Edit the lines from the one containing "Image resolution: width=1269" through the one containing "point(1002,730)" by replacing "Share" with "Send", and leave everything else in them unchanged.

MATERIAL SUPPLIED -
....
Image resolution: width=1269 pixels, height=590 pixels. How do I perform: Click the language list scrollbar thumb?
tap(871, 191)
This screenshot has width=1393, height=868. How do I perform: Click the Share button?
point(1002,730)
....
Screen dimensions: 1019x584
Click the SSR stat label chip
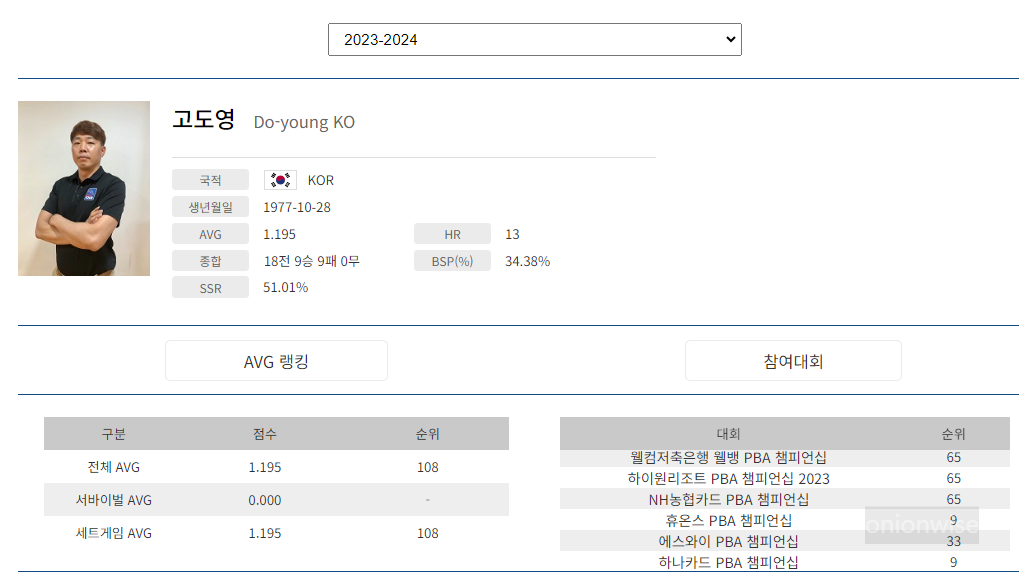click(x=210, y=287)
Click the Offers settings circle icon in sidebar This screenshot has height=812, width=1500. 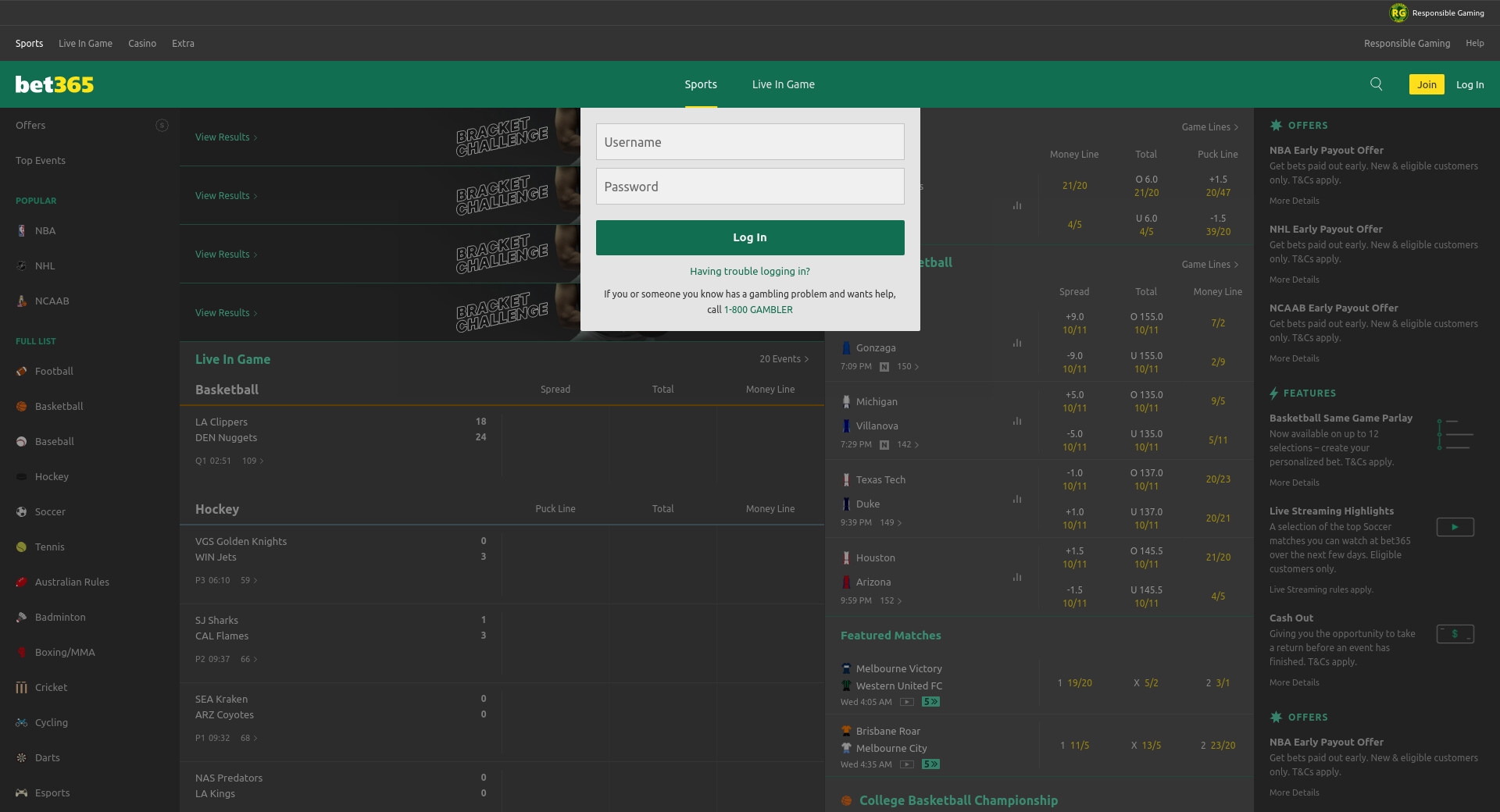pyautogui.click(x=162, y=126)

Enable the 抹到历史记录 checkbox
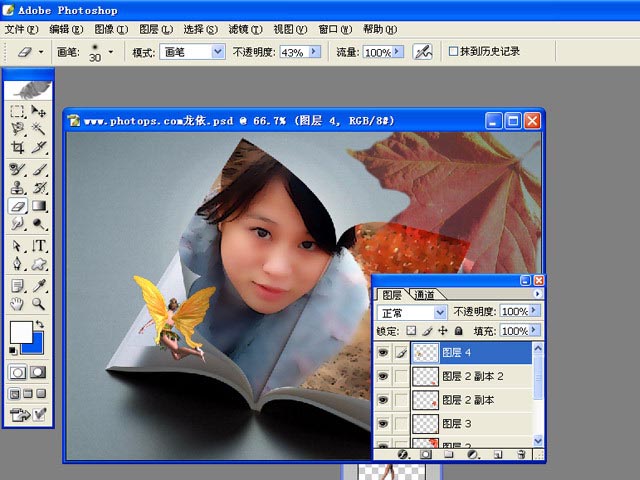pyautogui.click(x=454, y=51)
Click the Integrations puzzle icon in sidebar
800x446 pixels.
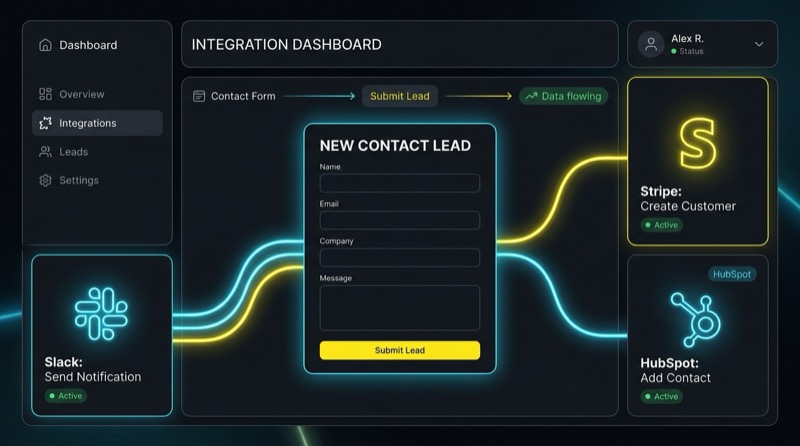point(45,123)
....
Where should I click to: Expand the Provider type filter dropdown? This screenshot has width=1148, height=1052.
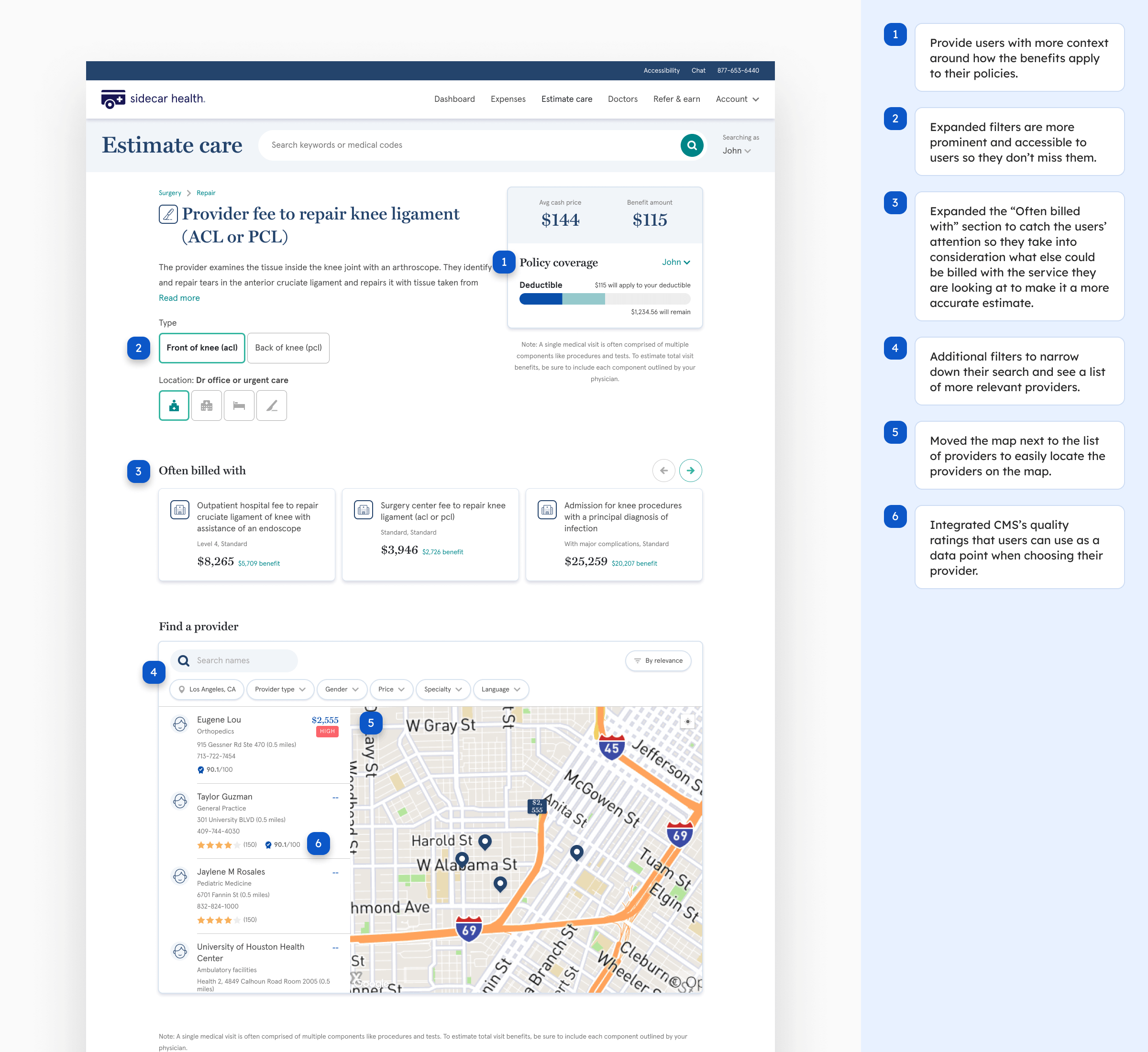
....
TASK RESPONSE -
Image resolution: width=1269 pixels, height=590 pixels. How do I perform: Click the language list scrollbar thumb?
tap(871, 191)
This screenshot has width=1393, height=868. How do I perform: Click the Send button?
point(1002,730)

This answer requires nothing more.